◆ **À FAIRE**: Prolongez l'article sur les mauvais conseils d'écriture en reprenant juste après sa dernière phrase.

◆ **EXTRAIT DU TEXTE**:
---
Identifier les mauvais conseils d’écriture

Est-ce que d’autres domaines artistiques sont autant pollués par des « conseils » en tous genres que l’écriture de fiction ? Pour de nombreuses activités créatives, on trouve des formations, des ateliers et des cours, mais pour l’écriture, il est surtout question de « conseils » et chacun y va du sien. Même certains ouvrages de référence ne sont, finalement, que des listes de conseils fournis par tel ou tel auteur servant de caution. À force, certains auteurs en viennent à tout rejeter en bloc. Alors, comment faire le tri ?

Note : Cet article fait écho à des articles déjà publiés ici, en particulier Choisir ses conseils d’écriture et Apprendre à écrire : à quoi s’intéresser vraiment ? Si les deux articles susnommés se focalisaient sur les choses à rechercher en priorité, celui d’aujourd’hui s’intéresse à détecter ceux qui devraient être mis de côté.

Ce que devrait être un bon « conseil d’écriture »

Un bon « conseil » ne devrait justement pas être un « conseil » : il devrait être un contenu pédagogique ayant l’objectif de mieux faire comprendre à un auteur un sujet lié à l’écriture. Grâce à cette compréhension, l’auteur devrait devenir plus compétent à écrire des textes de fiction. Ce contenu devrait donc permettre :

– De comprendre pourquoi tel sujet est important dans la façon dont le lecteur reçoit l’histoire (qu’il s’agisse de dramaturgie ou de narration).

– De comprendre quels aspects de ce sujet entraînent quels résultats, afin que l’auteur sache comment s’y prendre en fonction du résultat qu’il vise.

Globalement, un bon contenu lié à l’écriture devrait donc nous parler de « comment tel sujet fonctionne » et non de « comment il faut faire ceci/cela ».

Exemple : Pour faire un parallèle avec la musique, apprendre le solfège, l’harmonie et la maîtrise d’un instrument sont divers éléments qui permettent ensuite au musicien de s’exprimer par la musique.

C’est en se basant sur ce postulat de départ qu’on peut tenter de trier les « mauvais » conseils.

Les contenus qui ne parlent pas du tout d’écriture

De nombreux ouvrages ou articles labélisés comme dédiés à l’écriture ne concernent pas l’écriture, en réalité : ils évoquent par exemple des méthodes de productivité ou de concentration, fournissent des stratégies marketing, ou encore prétendent « libérer la créativité ». Cela ne signifie pas que ces contenus n’aient aucun intérêt, mais ils ne permettent pas à une personne désirant écrire des textes de fiction d’inventer et rédiger de meilleures histoires. Ils détournent l’attention des apprentis auteurs des vrais sujets, car ils sous-entendent que si un débutant peine à écrire, le problème est ailleurs que dans la compétence d’écriture.

Exemple : Pour reprendre notre parallèle musical, ce serait comme induire que si un musicien débutant joue mal, il devrait essayer d’améliorer sa compétence à la guitare via des exercices de relaxation ou de méditation.
---
◆ **BLOC DE DONNÉES**:
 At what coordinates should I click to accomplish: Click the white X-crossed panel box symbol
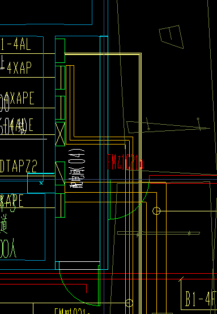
---
◆ **RÉPONSE CI-DESSOUS**:
Les contenus qui parlent de sujets connexes à l’écriture

Ces articles ou ouvrages sont encore plus nombreux, voire majoritaires dans le paysage. Eux non plus ne parlent pas vraiment d’écriture – en tout cas ils ne parlent pas de texte, de narration ou de dramaturgie. Néanmoins, ils ne tapent pas loin et parlent de l’auteur – de ses habitudes, de ses étapes de travail, de ses méthodes d’organisation, de « comment il devrait se comporter ».

J’avais déjà fait ce distinguo dans un article, listant quelques sujets qu’on retrouve souvent : faut-il faire un plan avant d’écrire (auteurs architecte vs jardinier) ? Faut-il faire des fiches de personnages et si oui que mettre dedans ? Faut-il laisser reposer un texte avant réécriture ? Comment procéder à une bêta-lecture ? Dans quel ordre traiter ses corrections ? Écrire son premier jet d’une traite ou corriger au fur et à mesure ? Écrire le matin ou le soir ? Etc.

Ce sont des réflexions sur ce que j’appelle les « pratiques d’auteurs », c’est-à-dire « comment un auteur s’y prend pour travailler sur un livre ». Mais de façon un peu ironique, ça ne concerne pas l’écriture elle-même et n’améliore donc pas la compétence de la personne qui s’y intéresse : ce ne sont que des pratiques qui fonctionnent pour certains auteurs et pas pour d’autres.

Exemples :
– Faire des fiches pour ses personnages (ou pas), écrire des pages de background pour définir leur passé (ou pas) = c’est une pratique d’auteur.
– Comprendre le principe de karma des personnages = c’est une compétence de fond.

En général, ceux qui donnent des conseils « pratiques d’auteurs » ne possèdent pas le savoir technique pour transmettre la compétence de fond, alors ils conseillent aux autres de reproduire des pratiques qui fonctionnent pour eux – ce qui aide certains, et perd les autres.

Exemple : Pour reprendre notre parallèle musical, ce serait comme dire à un musicien débutant qu’il a du mal à progresser parce qu’il ne s’entraîne pas au bon moment de la journée ou qu’il ne range pas ses partitions dans le bon cahier.

Les contenus qui prétendent « qu’il n’y a pas de règles »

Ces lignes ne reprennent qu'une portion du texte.